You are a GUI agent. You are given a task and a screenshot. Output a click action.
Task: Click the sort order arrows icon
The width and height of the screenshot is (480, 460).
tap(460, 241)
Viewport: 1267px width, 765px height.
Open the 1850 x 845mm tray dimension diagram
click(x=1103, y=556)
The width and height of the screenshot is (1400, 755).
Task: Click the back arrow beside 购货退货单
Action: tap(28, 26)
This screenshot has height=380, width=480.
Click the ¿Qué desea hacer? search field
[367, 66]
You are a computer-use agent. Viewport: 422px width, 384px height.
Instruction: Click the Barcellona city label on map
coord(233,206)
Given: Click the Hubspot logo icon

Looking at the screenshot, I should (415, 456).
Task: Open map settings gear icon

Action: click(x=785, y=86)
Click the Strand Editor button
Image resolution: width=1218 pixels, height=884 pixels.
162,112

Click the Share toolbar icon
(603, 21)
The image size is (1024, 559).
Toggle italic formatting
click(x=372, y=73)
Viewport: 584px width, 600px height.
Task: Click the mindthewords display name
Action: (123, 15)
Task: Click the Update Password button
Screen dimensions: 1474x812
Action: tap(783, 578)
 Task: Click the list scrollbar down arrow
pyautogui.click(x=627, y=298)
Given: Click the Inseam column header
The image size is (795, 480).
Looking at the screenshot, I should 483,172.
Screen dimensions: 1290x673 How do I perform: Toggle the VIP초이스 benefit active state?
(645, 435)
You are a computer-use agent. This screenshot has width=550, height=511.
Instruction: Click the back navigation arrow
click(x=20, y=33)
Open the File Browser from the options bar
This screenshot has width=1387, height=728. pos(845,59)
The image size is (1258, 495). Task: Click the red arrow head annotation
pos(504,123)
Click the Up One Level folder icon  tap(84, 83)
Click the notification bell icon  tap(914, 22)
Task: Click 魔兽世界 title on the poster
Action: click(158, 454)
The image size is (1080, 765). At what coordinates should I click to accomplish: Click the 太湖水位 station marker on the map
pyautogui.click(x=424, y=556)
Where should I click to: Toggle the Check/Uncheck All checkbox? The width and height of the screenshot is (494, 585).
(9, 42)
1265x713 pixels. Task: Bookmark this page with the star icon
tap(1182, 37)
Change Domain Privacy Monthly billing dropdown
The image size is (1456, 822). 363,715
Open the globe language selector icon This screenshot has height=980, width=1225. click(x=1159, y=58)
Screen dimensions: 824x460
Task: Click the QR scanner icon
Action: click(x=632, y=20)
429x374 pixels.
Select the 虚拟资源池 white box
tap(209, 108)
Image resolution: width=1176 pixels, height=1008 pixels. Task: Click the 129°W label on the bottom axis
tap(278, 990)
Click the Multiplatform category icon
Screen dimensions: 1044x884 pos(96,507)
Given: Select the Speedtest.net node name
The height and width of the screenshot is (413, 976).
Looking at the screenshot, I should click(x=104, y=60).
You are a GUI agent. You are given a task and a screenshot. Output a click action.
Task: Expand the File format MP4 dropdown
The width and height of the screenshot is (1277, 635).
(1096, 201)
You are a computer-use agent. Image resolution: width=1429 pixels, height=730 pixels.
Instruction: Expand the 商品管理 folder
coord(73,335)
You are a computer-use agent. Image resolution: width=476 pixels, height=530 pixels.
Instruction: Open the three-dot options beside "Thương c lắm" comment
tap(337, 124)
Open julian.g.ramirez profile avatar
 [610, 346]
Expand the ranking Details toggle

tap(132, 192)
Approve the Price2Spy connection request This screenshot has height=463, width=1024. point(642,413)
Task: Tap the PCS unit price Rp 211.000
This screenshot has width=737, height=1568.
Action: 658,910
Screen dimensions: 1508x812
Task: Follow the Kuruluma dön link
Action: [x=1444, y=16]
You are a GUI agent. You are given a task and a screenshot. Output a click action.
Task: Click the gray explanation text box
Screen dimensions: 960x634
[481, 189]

···

What the task asks –
Word for word, write out all of the data above.

Answer section –
You are a GUI agent. You are given a task and a screenshot. Output a click action.
Task: Click the sort order arrows icon
The width and height of the screenshot is (480, 460).
tap(460, 241)
Viewport: 1267px width, 765px height.
Open the 1850 x 845mm tray dimension diagram
click(x=1103, y=556)
The width and height of the screenshot is (1400, 755).
Task: Click the back arrow beside 购货退货单
Action: tap(28, 26)
This screenshot has height=380, width=480.
Click the ¿Qué desea hacer? search field
[367, 66]
You are a computer-use agent. Viewport: 422px width, 384px height.
Instruction: Click the Barcellona city label on map
coord(233,206)
Given: Click the Hubspot logo icon

Looking at the screenshot, I should (415, 456).
Task: Open map settings gear icon

Action: click(x=785, y=86)
Click the Strand Editor button
Image resolution: width=1218 pixels, height=884 pixels.
162,112

Click the Share toolbar icon
(603, 21)
The image size is (1024, 559).
Toggle italic formatting
click(x=372, y=73)
Viewport: 584px width, 600px height.
Task: Click the mindthewords display name
Action: (123, 15)
Task: Click the Update Password button
Screen dimensions: 1474x812
Action: tap(783, 578)
 Task: Click the list scrollbar down arrow
pyautogui.click(x=627, y=298)
Given: Click the Inseam column header
The image size is (795, 480).
Looking at the screenshot, I should 483,172.
Screen dimensions: 1290x673 How do I perform: Toggle the VIP초이스 benefit active state?
(645, 435)
You are a computer-use agent. This screenshot has width=550, height=511.
Instruction: Click the back navigation arrow
click(x=20, y=33)
Open the File Browser from the options bar
This screenshot has width=1387, height=728. pos(845,59)
The image size is (1258, 495). Task: Click the red arrow head annotation
pos(504,123)
Click the Up One Level folder icon  tap(84, 83)
Click the notification bell icon  tap(914, 22)
Task: Click 魔兽世界 title on the poster
Action: click(158, 454)
The image size is (1080, 765). At what coordinates should I click to accomplish: Click the 太湖水位 station marker on the map
pyautogui.click(x=424, y=556)
Where should I click to: Toggle the Check/Uncheck All checkbox? The width and height of the screenshot is (494, 585).
(9, 42)
1265x713 pixels. Task: Bookmark this page with the star icon
tap(1182, 37)
Change Domain Privacy Monthly billing dropdown
The image size is (1456, 822). 363,715
Open the globe language selector icon This screenshot has height=980, width=1225. click(x=1159, y=58)
Screen dimensions: 824x460
Task: Click the QR scanner icon
Action: click(x=632, y=20)
429x374 pixels.
Select the 虚拟资源池 white box
tap(209, 108)
Image resolution: width=1176 pixels, height=1008 pixels. Task: Click the 129°W label on the bottom axis
tap(278, 990)
Click the Multiplatform category icon
Screen dimensions: 1044x884 pos(96,507)
Given: Select the Speedtest.net node name
The height and width of the screenshot is (413, 976).
Looking at the screenshot, I should click(x=104, y=60).
You are a GUI agent. You are given a task and a screenshot. Output a click action.
Task: Expand the File format MP4 dropdown
The width and height of the screenshot is (1277, 635).
(1096, 201)
You are a computer-use agent. Image resolution: width=1429 pixels, height=730 pixels.
Instruction: Expand the 商品管理 folder
coord(73,335)
You are a computer-use agent. Image resolution: width=476 pixels, height=530 pixels.
Instruction: Open the three-dot options beside "Thương c lắm" comment
tap(337, 124)
Open julian.g.ramirez profile avatar
 [610, 346]
Expand the ranking Details toggle

tap(132, 192)
Approve the Price2Spy connection request This screenshot has height=463, width=1024. point(642,413)
Task: Tap the PCS unit price Rp 211.000
This screenshot has width=737, height=1568.
Action: 658,910
Screen dimensions: 1508x812
Task: Follow the Kuruluma dön link
Action: [x=1444, y=16]
You are a GUI agent. You are given a task and a screenshot. Output a click action.
Task: Click the gray explanation text box
Screen dimensions: 960x634
[481, 189]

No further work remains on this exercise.